DOCUMENT EXTRACT ▸
= = = = = = =

Indian Hills ready for royal flush |

Indian Hills ready for royal flush

by Christy Chalmers, staff writer

The Indian Hills General Improvement District’s new sewer plant is nearly finished, and it’s brought up an interesting question.

“How do you celebrate the opening of a sewer plant?” mused district manager Jim Bentley. “Do you have a luncheon or a ribbon cutting or what?”

A royal flush might be in order. Whatever the solution, Bentley and other improvement district officials are pleased the $1.6 million project will be completed on time, and they are preparing to switch more than 1,600 customers to it.

“This is a a major project for the district,” said Bentley. “The old system was getting extremely old and expensive to fix. This can handle an extra 100,000 gallons a day, which is another 400 customers.”

The existing plant, in operation since the 1970s, can handle 500,000 gallons of wastewater a day. It used a series of ponds to hold sludge, but some of those ponds have already been cleaned out and will now be used to hold treated wastewater from the new plant.

= = = = = = =

INFORMATION SHOWN ▸
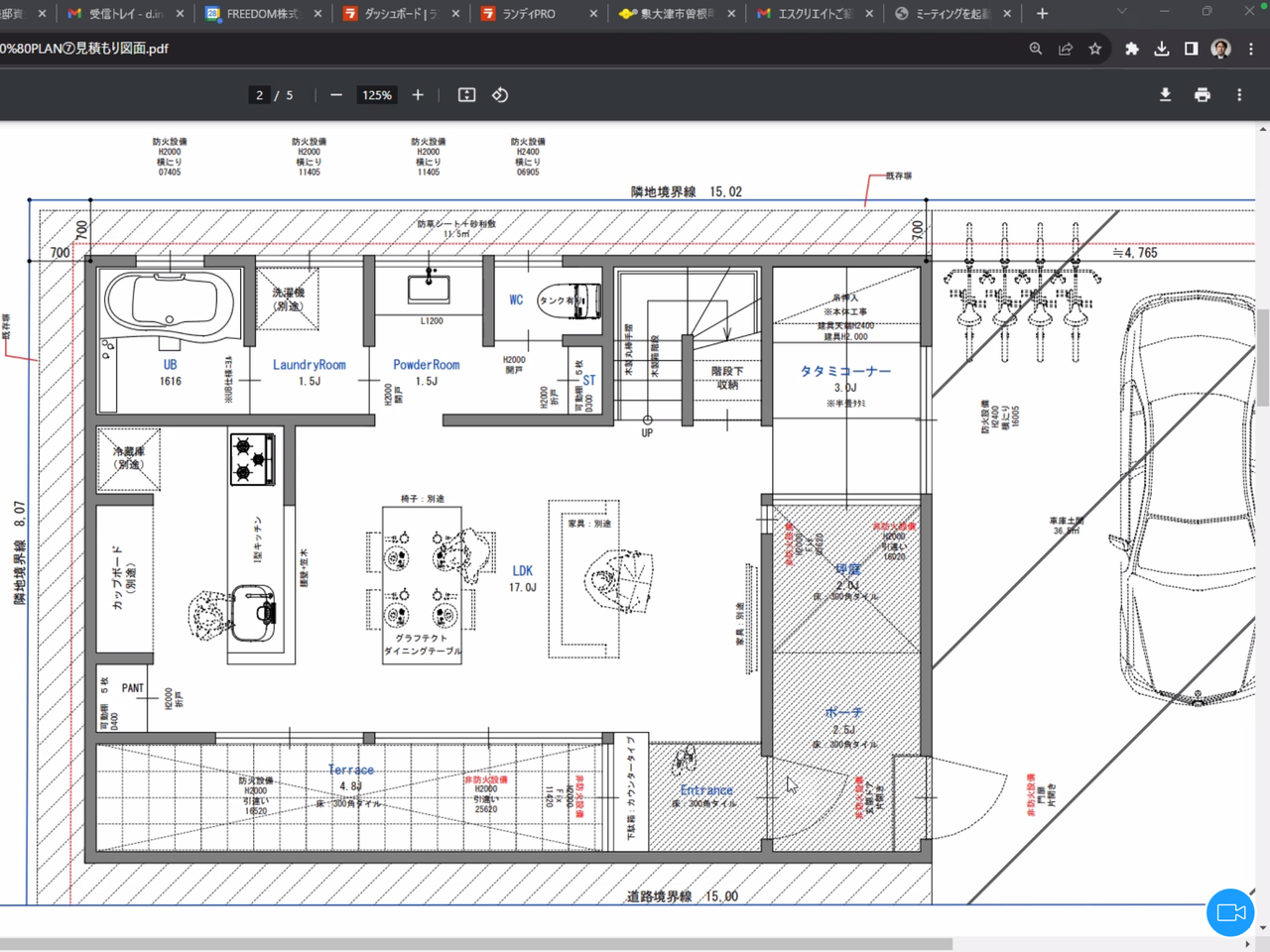Click the PDF zoom out minus button
This screenshot has width=1270, height=952.
point(336,95)
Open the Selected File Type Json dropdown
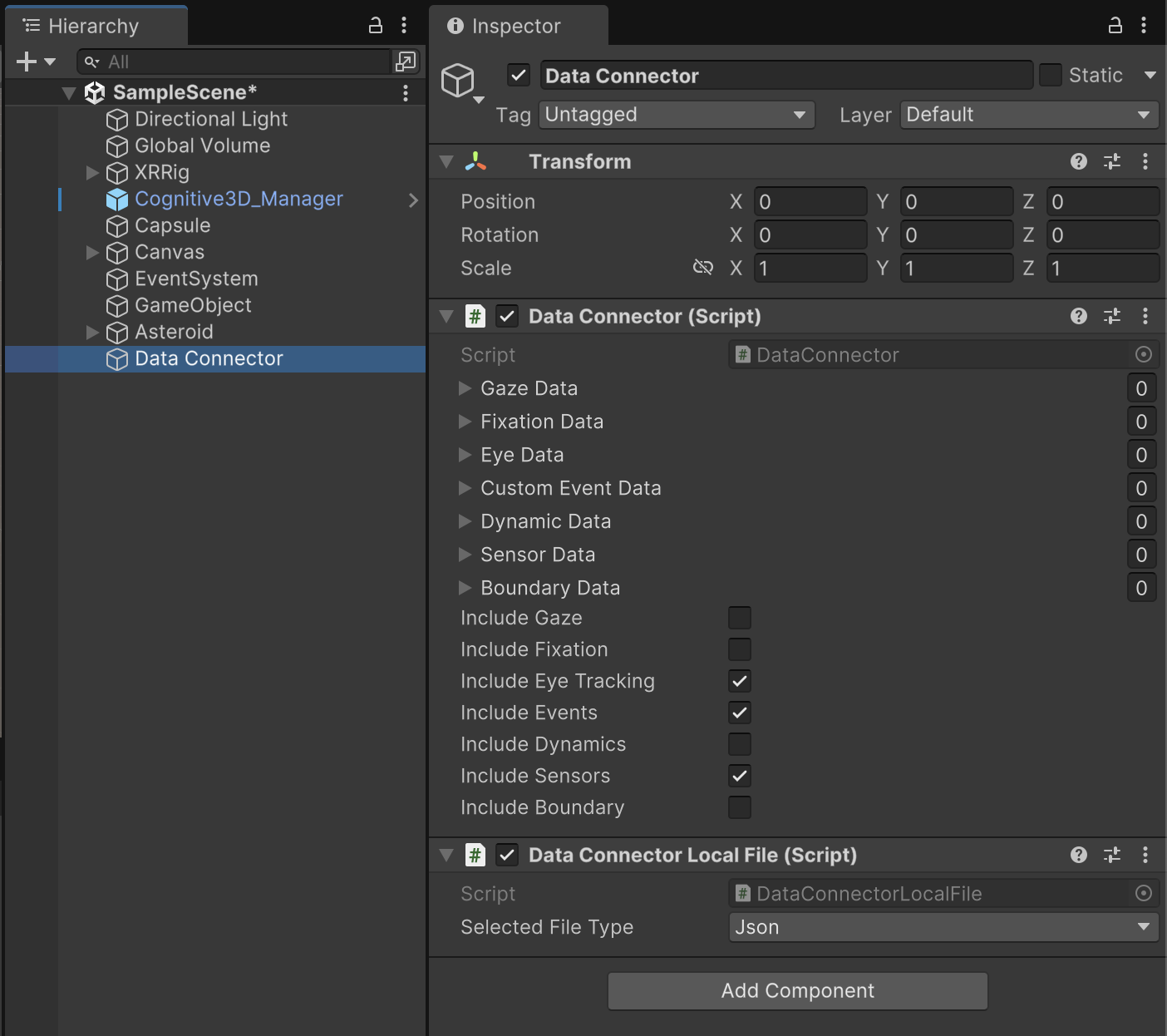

= = = = = = =

EXERCISE INSTRUCTIONS ▸ Please retype the passage of the Indian Hills sewer plant article above, from "The Indian Hills" up to and including "customers to it.".

OUTPUT OF THE TASK ▸
The Indian Hills General Improvement District’s new sewer plant is nearly finished, and it’s brought up an interesting question.

“How do you celebrate the opening of a sewer plant?” mused district manager Jim Bentley. “Do you have a luncheon or a ribbon cutting or what?”

A royal flush might be in order. Whatever the solution, Bentley and other improvement district officials are pleased the $1.6 million project will be completed on time, and they are preparing to switch more than 1,600 customers to it.